Introduction: Ulcerative colitis [UC] is a chronic disease with rising incidence and unclear aetiology. Deep molecular phenotyping by multiomics analyses may provide novel insights into disease processes and characteristic features of remission states.

Methods: UC pathomechanisms were assessed by proteome profiling of human tissue specimens, obtained from five distinct colon locations for each of the 12 patients included in the study.
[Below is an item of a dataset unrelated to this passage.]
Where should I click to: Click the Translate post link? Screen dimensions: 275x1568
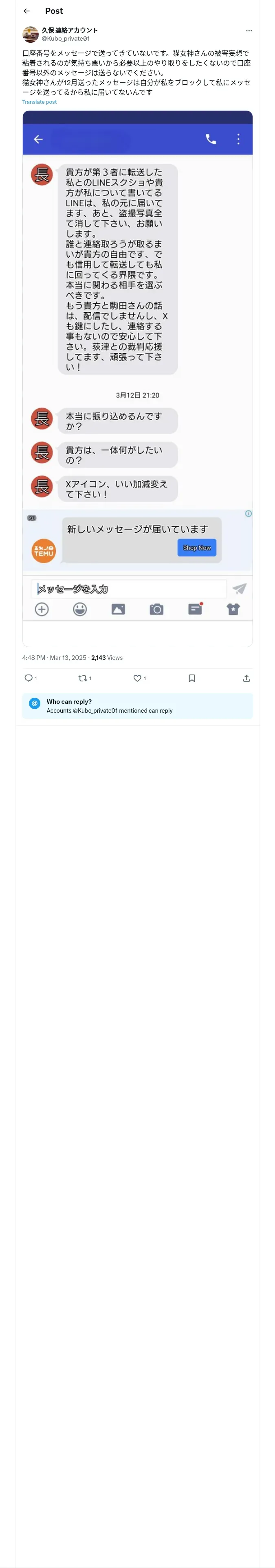click(40, 102)
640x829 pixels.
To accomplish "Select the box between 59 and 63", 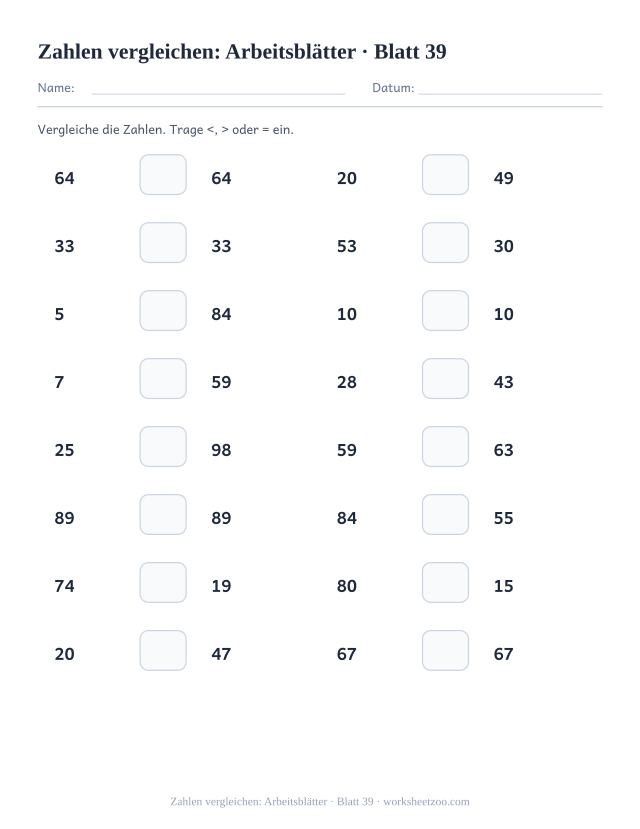I will 446,447.
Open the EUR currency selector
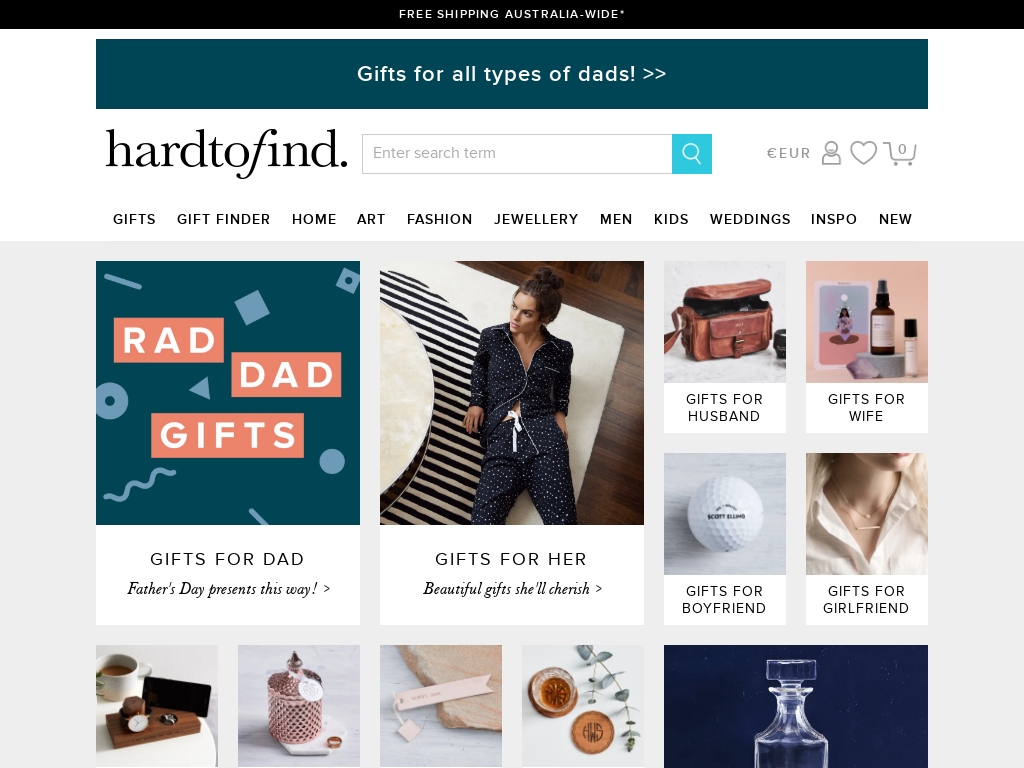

Systemic disease-associated alterations were evaluated thanks to a cross-sectional setting of mass spectrometry-based multiomics analyses comprising proteins, metabolites, and eicosanoids of plasma obtained from UC patients during acute episodes and upon remission, in comparison with healthy controls.

Results: Tissue proteome profiling indicated colitis-associated activation of neutrophils, macrophages, B and T cells, fibroblasts, endothelial cells and platelets, and hypoxic stress, and suggested a general downregulation of mitochondrial proteins accompanying the establishment of apparent wound healing-promoting activities including scar formation. Whereas pro-inflammatory proteins were apparently upregulated by immune cells, the colitis-associated epithelial cells, fibroblasts, endothelial cells, and platelets seemed to predominantly contribute anti-inflammatory and wound healing-promoting proteins. Blood plasma proteomics indicated chronic inflammation and platelet activation, whereas plasma metabolomics identified disease-associated deregulations of gut and gut microbiome-derived metabolites. Upon remission several, but not all, molecular candidate biomarker levels recovered back to normal.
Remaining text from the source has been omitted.